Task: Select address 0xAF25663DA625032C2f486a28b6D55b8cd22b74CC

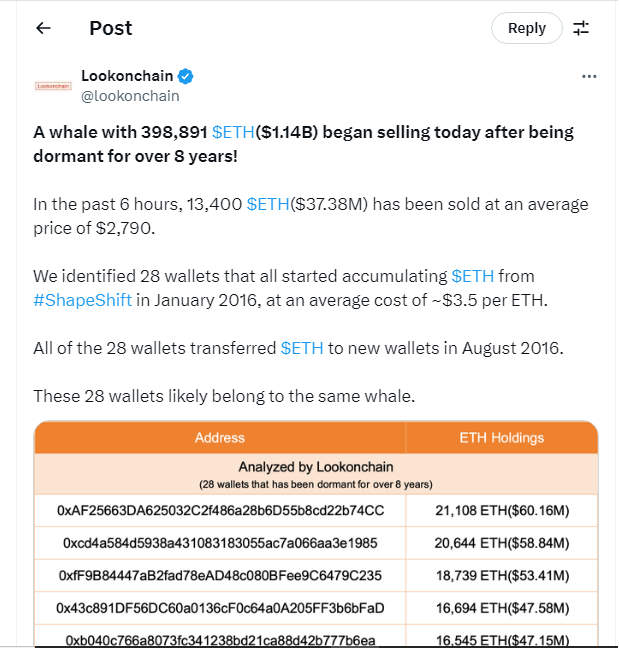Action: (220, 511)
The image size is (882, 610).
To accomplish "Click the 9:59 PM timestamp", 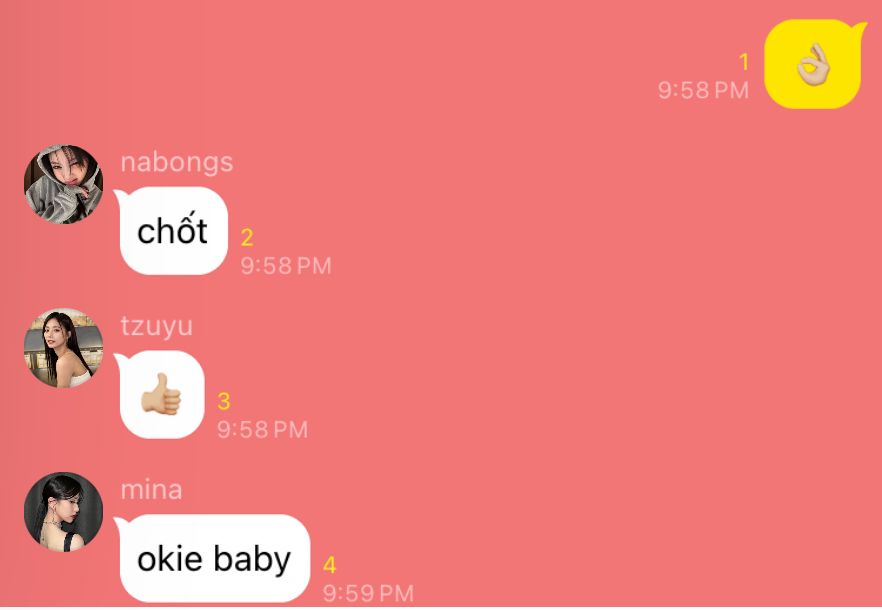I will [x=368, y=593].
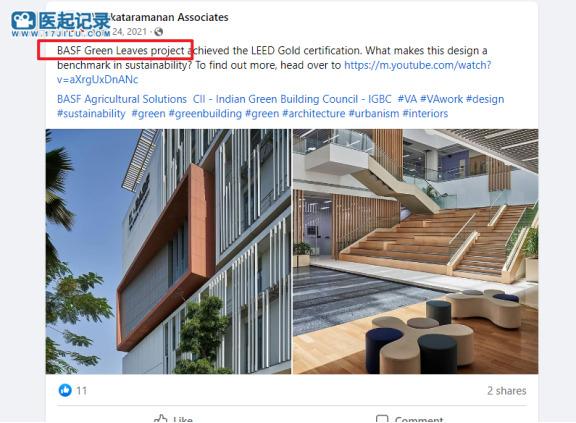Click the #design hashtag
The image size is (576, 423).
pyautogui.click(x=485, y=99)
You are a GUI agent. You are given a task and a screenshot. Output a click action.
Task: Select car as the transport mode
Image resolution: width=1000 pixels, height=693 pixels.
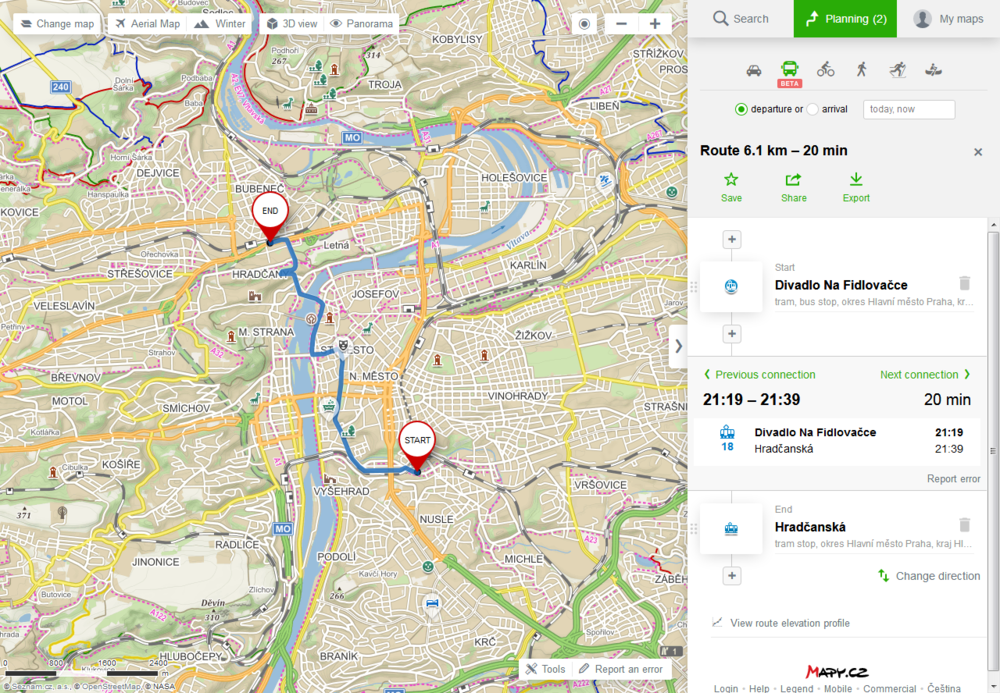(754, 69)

--

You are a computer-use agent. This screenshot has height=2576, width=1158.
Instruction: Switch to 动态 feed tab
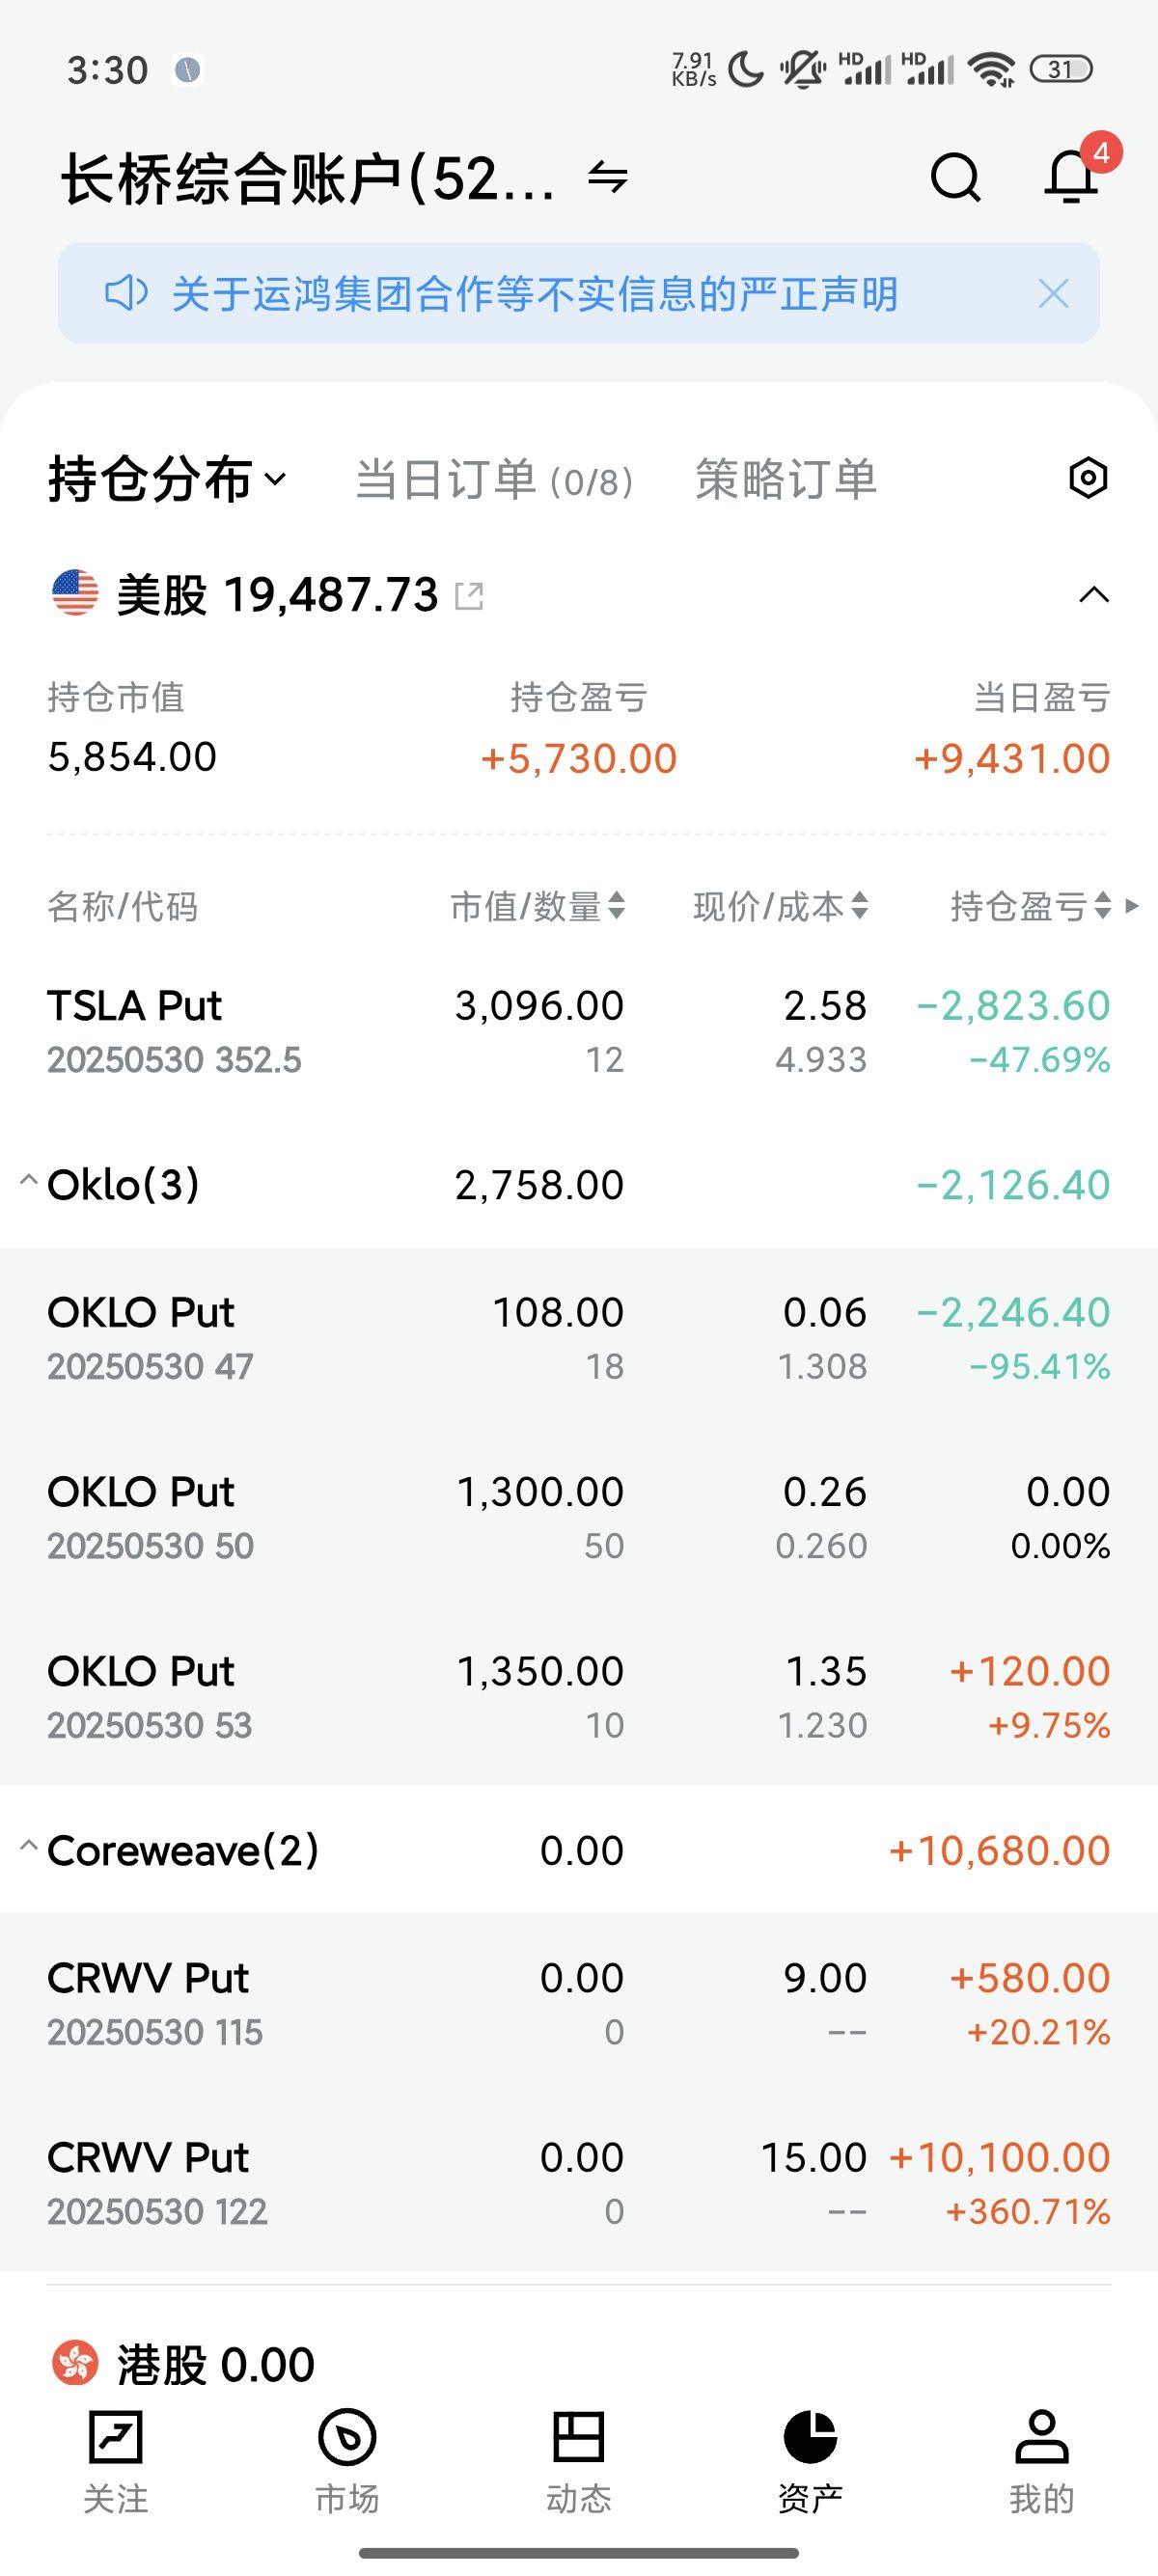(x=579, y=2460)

**Your goal**
Wherever the word "screenshot" appears in the listing above, copy the whole line.

**Your response**
You are a GUI agent. You are given a task and a screenshot. Output a click action.
You are a computer-use agent. This screenshot has height=2576, width=1158.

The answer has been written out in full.